Data START
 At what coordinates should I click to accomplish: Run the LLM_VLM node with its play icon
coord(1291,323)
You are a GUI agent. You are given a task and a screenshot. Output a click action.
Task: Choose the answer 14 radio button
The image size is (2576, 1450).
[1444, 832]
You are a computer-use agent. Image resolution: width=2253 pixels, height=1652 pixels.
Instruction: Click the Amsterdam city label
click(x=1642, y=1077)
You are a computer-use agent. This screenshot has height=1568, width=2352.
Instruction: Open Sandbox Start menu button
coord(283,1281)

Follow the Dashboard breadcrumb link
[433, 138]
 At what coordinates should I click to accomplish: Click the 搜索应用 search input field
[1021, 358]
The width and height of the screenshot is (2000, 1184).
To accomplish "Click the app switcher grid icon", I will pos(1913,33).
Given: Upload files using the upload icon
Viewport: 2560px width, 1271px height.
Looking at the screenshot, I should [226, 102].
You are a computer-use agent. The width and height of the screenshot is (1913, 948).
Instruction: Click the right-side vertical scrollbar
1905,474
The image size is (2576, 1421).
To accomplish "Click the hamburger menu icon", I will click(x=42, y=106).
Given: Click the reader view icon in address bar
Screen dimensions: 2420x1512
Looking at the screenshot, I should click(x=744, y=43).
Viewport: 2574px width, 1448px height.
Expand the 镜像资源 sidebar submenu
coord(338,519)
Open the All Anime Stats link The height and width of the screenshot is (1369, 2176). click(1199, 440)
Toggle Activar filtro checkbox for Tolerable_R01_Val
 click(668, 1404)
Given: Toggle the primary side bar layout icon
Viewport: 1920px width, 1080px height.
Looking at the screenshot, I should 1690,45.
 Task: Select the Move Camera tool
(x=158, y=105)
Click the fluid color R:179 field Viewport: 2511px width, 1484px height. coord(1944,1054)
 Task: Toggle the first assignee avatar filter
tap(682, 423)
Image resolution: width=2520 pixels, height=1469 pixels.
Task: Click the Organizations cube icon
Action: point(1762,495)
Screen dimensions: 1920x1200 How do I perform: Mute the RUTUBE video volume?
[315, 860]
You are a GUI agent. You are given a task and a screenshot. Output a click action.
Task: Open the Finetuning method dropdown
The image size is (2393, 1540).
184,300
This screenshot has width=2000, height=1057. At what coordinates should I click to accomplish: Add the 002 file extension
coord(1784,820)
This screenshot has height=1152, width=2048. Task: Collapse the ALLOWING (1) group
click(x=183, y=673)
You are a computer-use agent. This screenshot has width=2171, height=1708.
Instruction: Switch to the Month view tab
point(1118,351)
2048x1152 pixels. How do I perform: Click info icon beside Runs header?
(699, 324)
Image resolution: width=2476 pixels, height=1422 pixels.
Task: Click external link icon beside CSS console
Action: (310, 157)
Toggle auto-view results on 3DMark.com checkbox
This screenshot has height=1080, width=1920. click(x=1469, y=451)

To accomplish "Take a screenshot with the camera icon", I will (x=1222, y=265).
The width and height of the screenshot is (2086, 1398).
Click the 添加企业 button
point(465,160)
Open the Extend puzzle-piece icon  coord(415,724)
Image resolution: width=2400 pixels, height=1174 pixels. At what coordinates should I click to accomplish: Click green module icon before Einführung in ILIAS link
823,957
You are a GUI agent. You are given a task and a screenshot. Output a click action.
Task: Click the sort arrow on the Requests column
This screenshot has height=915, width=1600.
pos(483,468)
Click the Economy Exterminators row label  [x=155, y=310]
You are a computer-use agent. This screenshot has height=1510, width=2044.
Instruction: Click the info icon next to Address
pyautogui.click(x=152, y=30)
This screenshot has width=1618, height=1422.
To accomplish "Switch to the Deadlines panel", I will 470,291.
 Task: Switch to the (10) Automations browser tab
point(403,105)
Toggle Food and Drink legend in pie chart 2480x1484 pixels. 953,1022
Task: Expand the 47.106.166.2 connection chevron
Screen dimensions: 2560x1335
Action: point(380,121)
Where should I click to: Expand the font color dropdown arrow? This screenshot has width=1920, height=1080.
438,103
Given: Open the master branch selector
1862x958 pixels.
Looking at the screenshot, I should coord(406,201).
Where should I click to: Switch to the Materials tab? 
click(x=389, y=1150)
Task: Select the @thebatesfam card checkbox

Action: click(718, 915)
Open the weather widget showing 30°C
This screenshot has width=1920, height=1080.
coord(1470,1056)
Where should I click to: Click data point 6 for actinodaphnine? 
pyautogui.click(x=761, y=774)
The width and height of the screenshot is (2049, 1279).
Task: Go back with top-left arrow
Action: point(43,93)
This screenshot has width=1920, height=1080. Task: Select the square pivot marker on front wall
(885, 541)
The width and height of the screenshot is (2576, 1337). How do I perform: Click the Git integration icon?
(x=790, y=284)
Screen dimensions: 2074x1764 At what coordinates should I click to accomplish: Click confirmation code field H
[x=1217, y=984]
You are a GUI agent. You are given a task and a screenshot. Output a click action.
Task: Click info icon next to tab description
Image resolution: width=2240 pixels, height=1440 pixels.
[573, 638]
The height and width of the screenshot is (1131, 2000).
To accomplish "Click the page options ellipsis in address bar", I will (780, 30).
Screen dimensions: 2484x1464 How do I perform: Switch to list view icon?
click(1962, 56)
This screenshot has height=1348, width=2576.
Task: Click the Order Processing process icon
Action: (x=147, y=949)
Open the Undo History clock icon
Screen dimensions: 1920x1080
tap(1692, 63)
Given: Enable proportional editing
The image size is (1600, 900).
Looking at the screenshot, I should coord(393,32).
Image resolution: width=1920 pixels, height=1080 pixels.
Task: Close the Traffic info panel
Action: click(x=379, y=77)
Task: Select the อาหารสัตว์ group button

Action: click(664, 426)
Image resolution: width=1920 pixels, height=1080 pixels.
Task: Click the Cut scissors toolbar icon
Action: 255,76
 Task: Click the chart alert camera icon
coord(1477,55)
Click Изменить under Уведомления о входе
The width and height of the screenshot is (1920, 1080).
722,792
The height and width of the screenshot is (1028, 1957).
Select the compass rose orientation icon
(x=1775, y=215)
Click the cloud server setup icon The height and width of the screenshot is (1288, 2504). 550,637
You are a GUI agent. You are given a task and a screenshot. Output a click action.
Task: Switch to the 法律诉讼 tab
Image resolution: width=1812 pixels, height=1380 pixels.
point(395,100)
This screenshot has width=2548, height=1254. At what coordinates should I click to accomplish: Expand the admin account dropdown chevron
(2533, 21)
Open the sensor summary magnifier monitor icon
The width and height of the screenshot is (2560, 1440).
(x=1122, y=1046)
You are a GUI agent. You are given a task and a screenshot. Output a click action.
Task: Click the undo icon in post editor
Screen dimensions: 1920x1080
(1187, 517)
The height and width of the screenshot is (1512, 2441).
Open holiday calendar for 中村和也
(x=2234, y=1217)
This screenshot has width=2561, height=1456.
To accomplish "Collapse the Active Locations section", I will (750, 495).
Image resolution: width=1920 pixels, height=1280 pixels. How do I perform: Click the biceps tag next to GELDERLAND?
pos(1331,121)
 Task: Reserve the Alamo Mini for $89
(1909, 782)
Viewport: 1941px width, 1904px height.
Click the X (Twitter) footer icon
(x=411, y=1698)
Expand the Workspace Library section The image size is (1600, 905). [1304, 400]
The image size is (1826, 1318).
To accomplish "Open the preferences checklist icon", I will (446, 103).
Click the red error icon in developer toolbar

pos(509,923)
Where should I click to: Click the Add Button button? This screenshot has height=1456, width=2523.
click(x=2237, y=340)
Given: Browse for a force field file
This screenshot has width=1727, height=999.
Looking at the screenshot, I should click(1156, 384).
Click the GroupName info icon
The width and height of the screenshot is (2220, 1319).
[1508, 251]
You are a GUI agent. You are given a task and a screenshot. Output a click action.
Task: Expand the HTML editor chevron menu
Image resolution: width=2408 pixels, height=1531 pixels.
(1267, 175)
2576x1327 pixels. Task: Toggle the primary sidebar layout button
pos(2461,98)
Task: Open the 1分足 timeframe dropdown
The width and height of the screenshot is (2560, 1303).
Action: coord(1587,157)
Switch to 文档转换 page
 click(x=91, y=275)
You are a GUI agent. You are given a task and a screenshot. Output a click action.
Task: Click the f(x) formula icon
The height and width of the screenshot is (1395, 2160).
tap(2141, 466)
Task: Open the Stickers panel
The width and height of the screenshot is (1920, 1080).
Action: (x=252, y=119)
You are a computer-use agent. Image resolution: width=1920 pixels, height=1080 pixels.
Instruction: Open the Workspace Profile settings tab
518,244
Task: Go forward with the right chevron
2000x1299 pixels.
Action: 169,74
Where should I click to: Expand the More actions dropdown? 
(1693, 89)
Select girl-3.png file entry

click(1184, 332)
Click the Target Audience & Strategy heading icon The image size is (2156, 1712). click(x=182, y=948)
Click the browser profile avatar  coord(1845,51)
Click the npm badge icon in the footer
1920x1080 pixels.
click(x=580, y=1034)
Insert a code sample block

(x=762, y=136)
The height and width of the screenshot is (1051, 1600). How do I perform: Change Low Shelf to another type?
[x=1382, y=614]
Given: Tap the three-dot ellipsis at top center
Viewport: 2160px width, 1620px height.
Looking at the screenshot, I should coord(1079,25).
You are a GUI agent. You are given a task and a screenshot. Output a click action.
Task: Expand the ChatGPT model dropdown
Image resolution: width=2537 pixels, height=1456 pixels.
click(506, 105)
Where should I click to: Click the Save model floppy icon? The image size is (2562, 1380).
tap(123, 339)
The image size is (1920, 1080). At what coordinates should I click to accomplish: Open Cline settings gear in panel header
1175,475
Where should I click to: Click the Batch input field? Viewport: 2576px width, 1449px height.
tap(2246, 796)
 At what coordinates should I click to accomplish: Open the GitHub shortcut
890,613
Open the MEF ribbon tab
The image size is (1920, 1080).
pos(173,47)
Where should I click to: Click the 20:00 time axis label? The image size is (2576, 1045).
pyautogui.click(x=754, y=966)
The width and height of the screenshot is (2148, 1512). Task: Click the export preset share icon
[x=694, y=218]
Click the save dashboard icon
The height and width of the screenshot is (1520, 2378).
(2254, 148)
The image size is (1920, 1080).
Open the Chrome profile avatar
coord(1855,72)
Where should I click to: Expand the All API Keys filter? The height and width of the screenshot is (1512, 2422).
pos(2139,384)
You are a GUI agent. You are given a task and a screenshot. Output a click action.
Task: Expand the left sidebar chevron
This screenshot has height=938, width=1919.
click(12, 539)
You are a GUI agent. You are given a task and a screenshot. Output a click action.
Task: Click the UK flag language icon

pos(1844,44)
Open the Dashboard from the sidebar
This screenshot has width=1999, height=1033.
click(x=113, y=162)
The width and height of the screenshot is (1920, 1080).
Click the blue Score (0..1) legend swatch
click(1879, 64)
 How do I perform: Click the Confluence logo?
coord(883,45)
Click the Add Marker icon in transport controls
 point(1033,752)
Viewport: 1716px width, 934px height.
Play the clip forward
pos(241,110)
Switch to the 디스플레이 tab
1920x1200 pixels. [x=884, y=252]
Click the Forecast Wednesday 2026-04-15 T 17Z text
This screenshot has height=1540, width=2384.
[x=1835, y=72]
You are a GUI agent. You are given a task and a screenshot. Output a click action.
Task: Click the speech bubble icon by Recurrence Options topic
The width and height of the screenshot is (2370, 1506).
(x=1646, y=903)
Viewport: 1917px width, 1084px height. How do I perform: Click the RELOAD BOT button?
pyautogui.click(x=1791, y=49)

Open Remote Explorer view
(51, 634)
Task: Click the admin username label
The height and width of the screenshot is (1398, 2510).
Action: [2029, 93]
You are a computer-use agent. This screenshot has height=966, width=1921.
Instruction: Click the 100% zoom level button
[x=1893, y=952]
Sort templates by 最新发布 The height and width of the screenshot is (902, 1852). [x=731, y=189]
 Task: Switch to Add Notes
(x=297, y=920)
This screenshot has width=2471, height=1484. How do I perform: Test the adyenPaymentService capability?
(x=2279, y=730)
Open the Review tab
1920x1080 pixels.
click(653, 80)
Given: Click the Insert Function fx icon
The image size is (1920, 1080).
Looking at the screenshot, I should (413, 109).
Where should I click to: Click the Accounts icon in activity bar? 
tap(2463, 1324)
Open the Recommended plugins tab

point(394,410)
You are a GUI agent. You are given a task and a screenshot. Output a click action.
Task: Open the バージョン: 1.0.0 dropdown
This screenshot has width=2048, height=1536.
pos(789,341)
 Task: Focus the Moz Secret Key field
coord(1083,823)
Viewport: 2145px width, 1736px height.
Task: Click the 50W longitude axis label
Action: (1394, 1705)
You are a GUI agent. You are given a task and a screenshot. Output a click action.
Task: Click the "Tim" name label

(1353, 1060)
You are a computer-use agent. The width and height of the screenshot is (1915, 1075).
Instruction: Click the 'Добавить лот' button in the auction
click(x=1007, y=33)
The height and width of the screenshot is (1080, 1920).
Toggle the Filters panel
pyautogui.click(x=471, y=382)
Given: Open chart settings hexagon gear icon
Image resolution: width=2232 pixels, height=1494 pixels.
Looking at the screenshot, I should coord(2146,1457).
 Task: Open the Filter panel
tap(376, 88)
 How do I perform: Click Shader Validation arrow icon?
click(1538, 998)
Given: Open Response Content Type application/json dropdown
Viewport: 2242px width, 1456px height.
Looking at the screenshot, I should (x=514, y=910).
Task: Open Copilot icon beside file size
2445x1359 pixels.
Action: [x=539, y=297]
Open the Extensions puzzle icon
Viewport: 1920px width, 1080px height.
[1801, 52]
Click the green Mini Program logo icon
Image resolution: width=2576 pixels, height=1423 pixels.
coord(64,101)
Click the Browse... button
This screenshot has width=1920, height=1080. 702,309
Data END
* Problem description
Using the data above, extract exactly the lines from the one that holds "Task: Click the speech" to the one that holds "Given: Open Response", both ends included, and no others.

* Answer space
Task: Click the speech bubble icon by Recurrence Options topic
The width and height of the screenshot is (2370, 1506).
(x=1646, y=903)
Viewport: 1917px width, 1084px height. How do I perform: Click the RELOAD BOT button?
pyautogui.click(x=1791, y=49)

Open Remote Explorer view
(51, 634)
Task: Click the admin username label
The height and width of the screenshot is (1398, 2510).
Action: [2029, 93]
You are a computer-use agent. This screenshot has height=966, width=1921.
Instruction: Click the 100% zoom level button
[x=1893, y=952]
Sort templates by 最新发布 The height and width of the screenshot is (902, 1852). [x=731, y=189]
 Task: Switch to Add Notes
(x=297, y=920)
This screenshot has width=2471, height=1484. How do I perform: Test the adyenPaymentService capability?
(x=2279, y=730)
Open the Review tab
1920x1080 pixels.
click(653, 80)
Given: Click the Insert Function fx icon
The image size is (1920, 1080).
Looking at the screenshot, I should (413, 109).
Where should I click to: Click the Accounts icon in activity bar? 
tap(2463, 1324)
Open the Recommended plugins tab

point(394,410)
You are a GUI agent. You are given a task and a screenshot. Output a click action.
Task: Open the バージョン: 1.0.0 dropdown
This screenshot has width=2048, height=1536.
pos(789,341)
 Task: Focus the Moz Secret Key field
coord(1083,823)
Viewport: 2145px width, 1736px height.
Task: Click the 50W longitude axis label
Action: (1394, 1705)
You are a GUI agent. You are given a task and a screenshot. Output a click action.
Task: Click the "Tim" name label

(1353, 1060)
You are a computer-use agent. The width and height of the screenshot is (1915, 1075).
Instruction: Click the 'Добавить лот' button in the auction
click(x=1007, y=33)
The height and width of the screenshot is (1080, 1920).
Toggle the Filters panel
pyautogui.click(x=471, y=382)
Given: Open chart settings hexagon gear icon
Image resolution: width=2232 pixels, height=1494 pixels.
Looking at the screenshot, I should coord(2146,1457).
 Task: Open the Filter panel
tap(376, 88)
 How do I perform: Click Shader Validation arrow icon?
click(1538, 998)
Given: Open Response Content Type application/json dropdown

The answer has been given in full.